In 1965, Mr. Pollack won his first movie directing credit for "The Slender Thread," a suicide help-line drama with Sidney Poitier and Anne Bancroft. Mr. Pollock later dismissed the melodramatic film as "a dreadful picture," and he was not contradicted by reviewers.

He also bombed critically with his next three films, including "This Property is Condemned" (1966), based on a Tennessee Williams one-act play; the satiric western "The Scalphunters" (1968), starring Lancaster; and the anti-war drama "Castle Keep" (1969), based on a William Eastlake novel.

He began his first long run of hits with "They Shoot Horses, Don't They?," a grim film with Jane Fonda. The movie proved an unexpected commercial success and brought Pollack an Oscar nomination for directing and launched him to the front rank of directors.

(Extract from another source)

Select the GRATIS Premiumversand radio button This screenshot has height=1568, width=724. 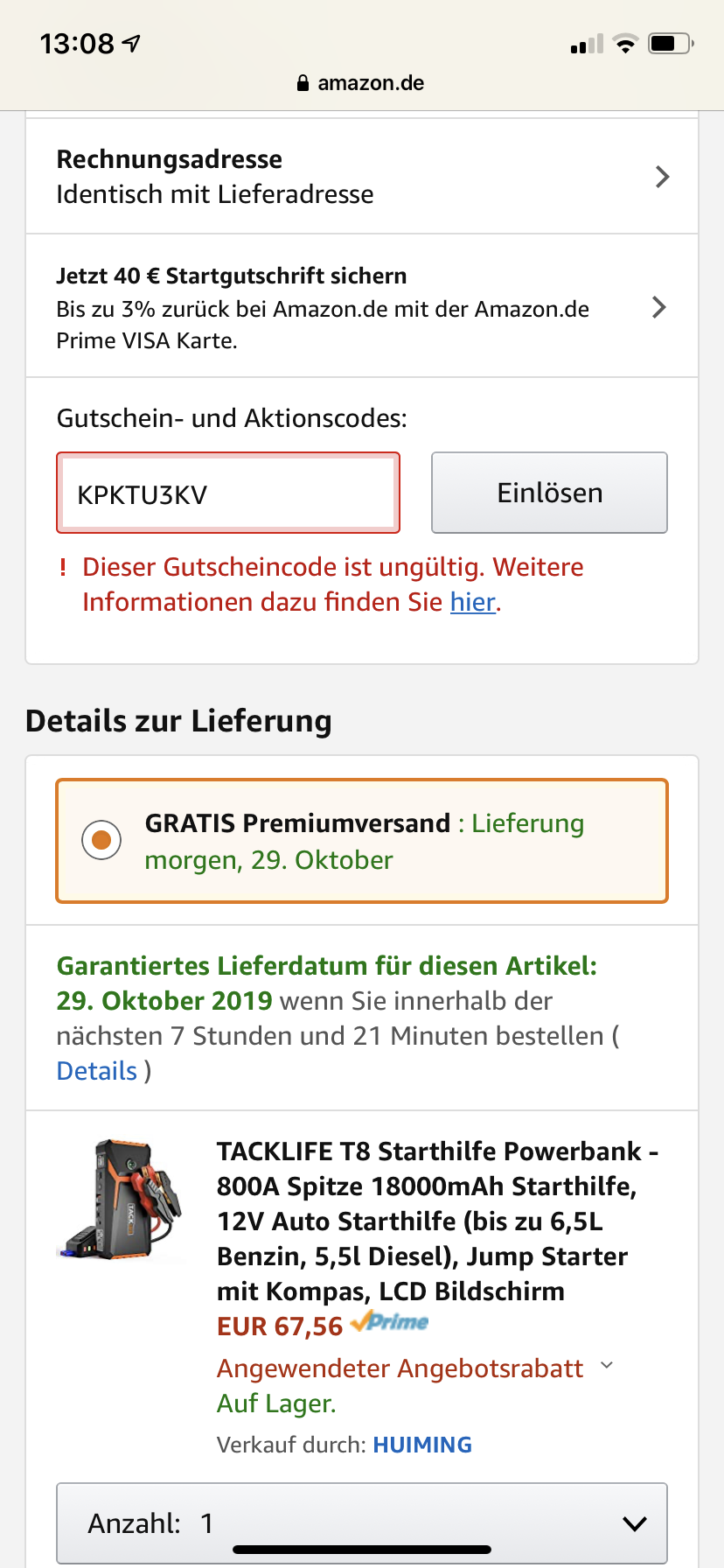click(x=101, y=840)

Most reviewers found "Tootsie," with Dustin Hoffman as an out-of-work actor masquerading as a woman to get a job on a TV soap opera, probably his finest achievement.

Critic Pauline Kael wrote that Mr. Pollack seemed to direct with less self-consciousness, especially in opening scenes showing what she called "a crackling, rapid-fire presentation of the hopes versus the realities of out-of-work actors' lives."

Mr. Pollack's most notable acting role may have been as Hoffman's long-suffering agent in "Tootsie," a part he was said to have taken only reluctantly after Hoffman, in female character, hounded him with notes that read, "Please be my agent! Love, Dorothy."

He had key supporting roles in Woody Allen's "Husbands and Wives" (1992) as an adulterer, Robert Altman's "The Player" (1992) as a Hollywood lawyer and Stanley Kubrick's "Eyes Wide Shut" (1999) as a creepy doctor, parts he took because he was curious about how other famous directors worked.

He also had a stint as a wife-killing oncologist on the HBO mob drama "The Sopranos."

Directing and production credits included "The Yakuza" (1974) with Robert Mitchum as an American private eye in Japan; "Bobby Deerfield (1977) with Al Pacino as a race car driver who falls for a woman with cancer, Marthe Keller; "Random Hearts" (1999), a romantic drama with Harrison Ford and Kristin Scott Thomas falling in love after their spouses die in a plane crash; and "The Interpreter" (2005), a thriller with Nicole Kidman and Sean Penn set at the United Nations.

In 2005, he made his first documentary, "Sketches of Frank Gehry," after meeting the celebrated architect at a Los Angeles party.

Mr. Pollack told the Christian Science Monitor that he hoped his own films, made for broad audiences, would follow the tradition of many movies of the 1930s and 1940s dismissed as "standard studio fare" but are now seen as great art.

He added that he was motivated by two factors: "First, I have to satisfy the needs of popular art. Second, I don't want to be intellectually insulting. I want to raise issues and questions that are sufficiently intriguing -- so people I care about will like them, too."